Ford government disbands Liberals' expert panel to end violence against women

October 18, 2018
Article Source
The Globe and Mail

Ontario's Progressive Conservative government has pulled the plug on an expert panel to end violence against women that was established under the Liberals to provide strategic advice on policies.

Community and Social Services Minister Lisa MacLeod, who is also responsible for women's issues, immigration and poverty reduction, informed the panel, called the Roundtable on Violence Against Women, in a letter on Tuesday.
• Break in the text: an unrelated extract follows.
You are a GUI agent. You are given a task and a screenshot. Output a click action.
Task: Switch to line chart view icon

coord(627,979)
"Although we recognize the valuable advice your members have provided," she wrote, "we will not be reconvening this particular roundtable created by the previous government. In the near future, however, I look forward to working with representatives across various sectors to advance the empowerment of women across the province and to address violence against women and human trafficking."
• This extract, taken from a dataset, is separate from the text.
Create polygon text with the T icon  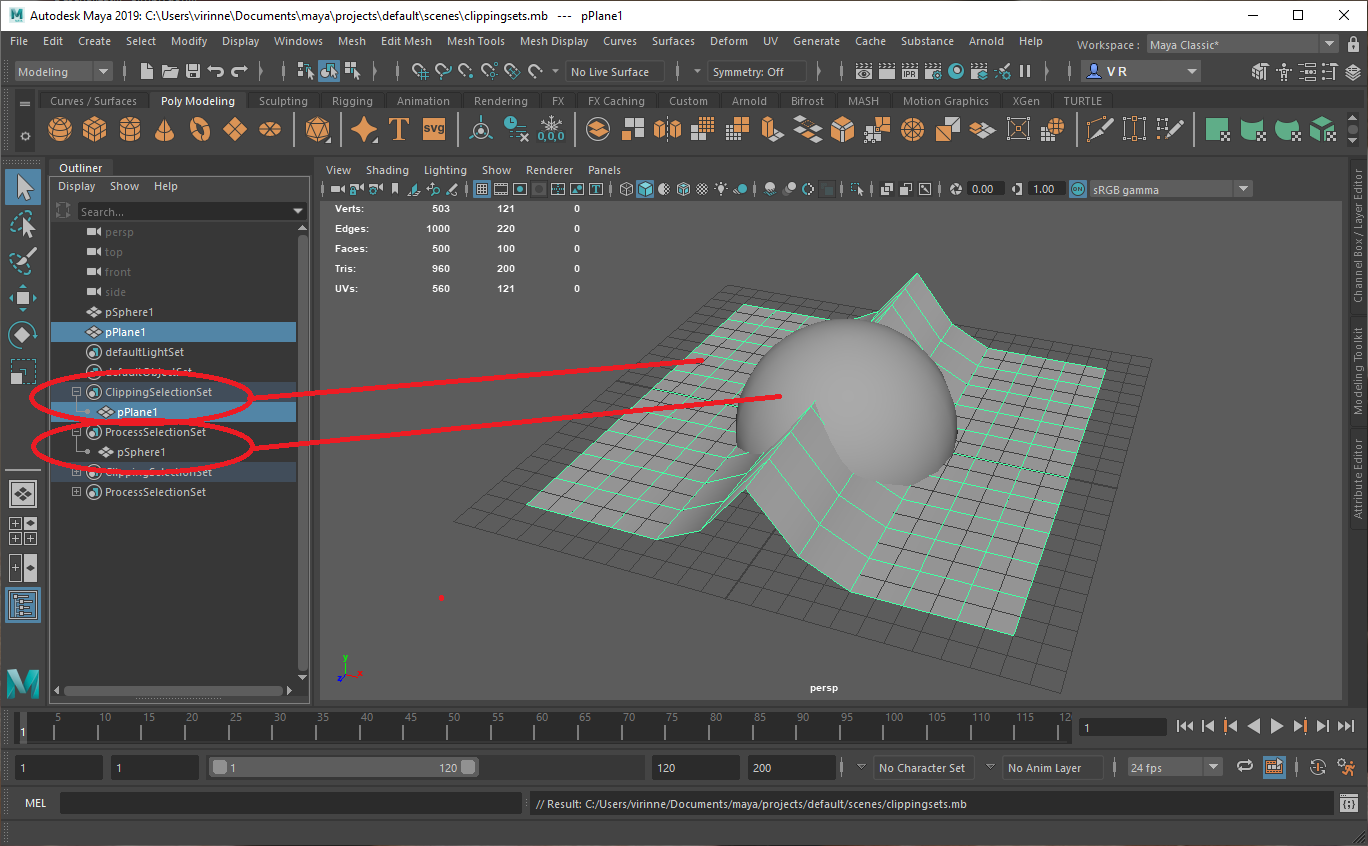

Knowing the announcement was coming, co-chairs Farrah Khan and Pamela Cross had announced their resignations the same morning. They had been debating the move since September, Ms. Khan, a Toronto-based anti-violence educator, said on Wednesday - noting that the government had not returned any of their calls or e-mails since taking office in June.

Nevertheless, she was disappointed and confused by the decision to scrap the roundtable.
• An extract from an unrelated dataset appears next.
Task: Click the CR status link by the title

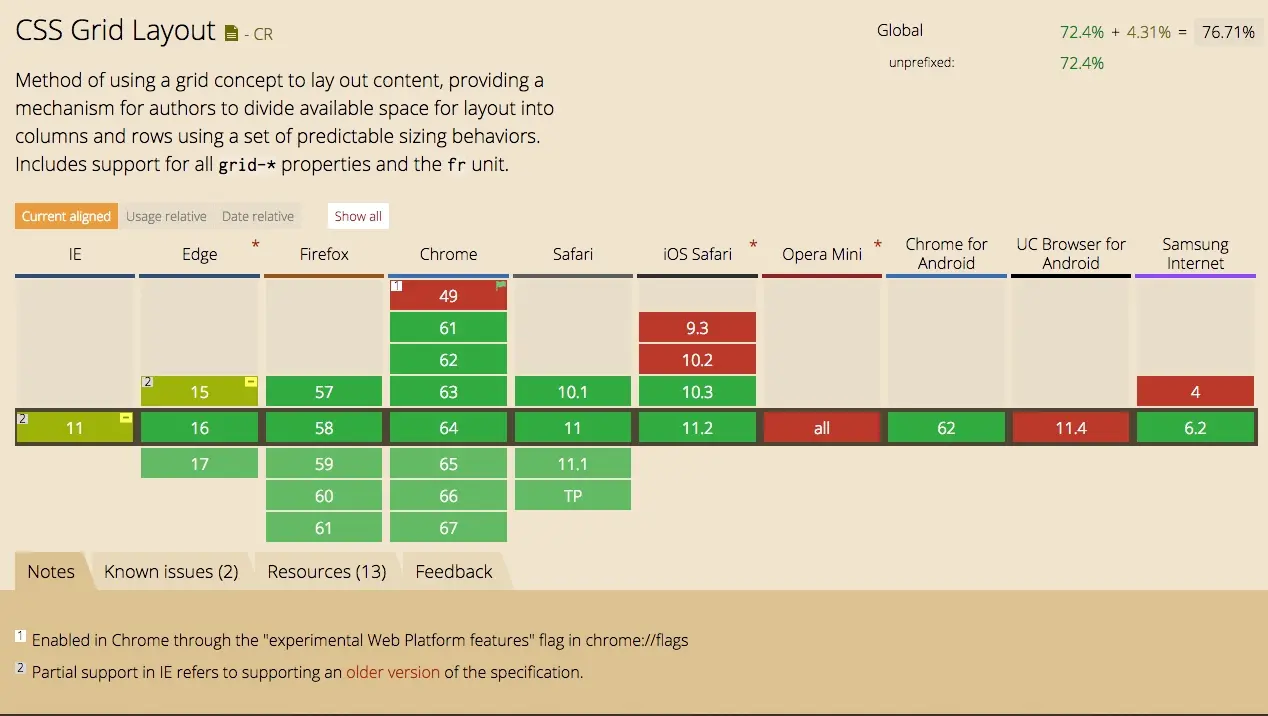Action: (262, 34)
"It's disappointing because the groups in this [roundtable] are nonpartisan," she said.

She noted that other than the co-chairs, who earned a small stipend, the roundtable was comprised entirely of volunteers.

"These are largely grassroots folks who contributed a lot of their own time to assisting the previous government, and who were prepared to continue contributing that time," said Ms. Cross, who is a lawyer. "And I think they're pretty disappointed and angry."

The roundtable was established in 2015, as a way for experts to provide strategic advice to the province on emerging issues related to violence against women. It is made up of representatives from close to two dozen organizations that address issues related to violence against women − but also those that have experience with specific populations, including Indigenous women, immigrants, older women, LGBTQ people and sex workers.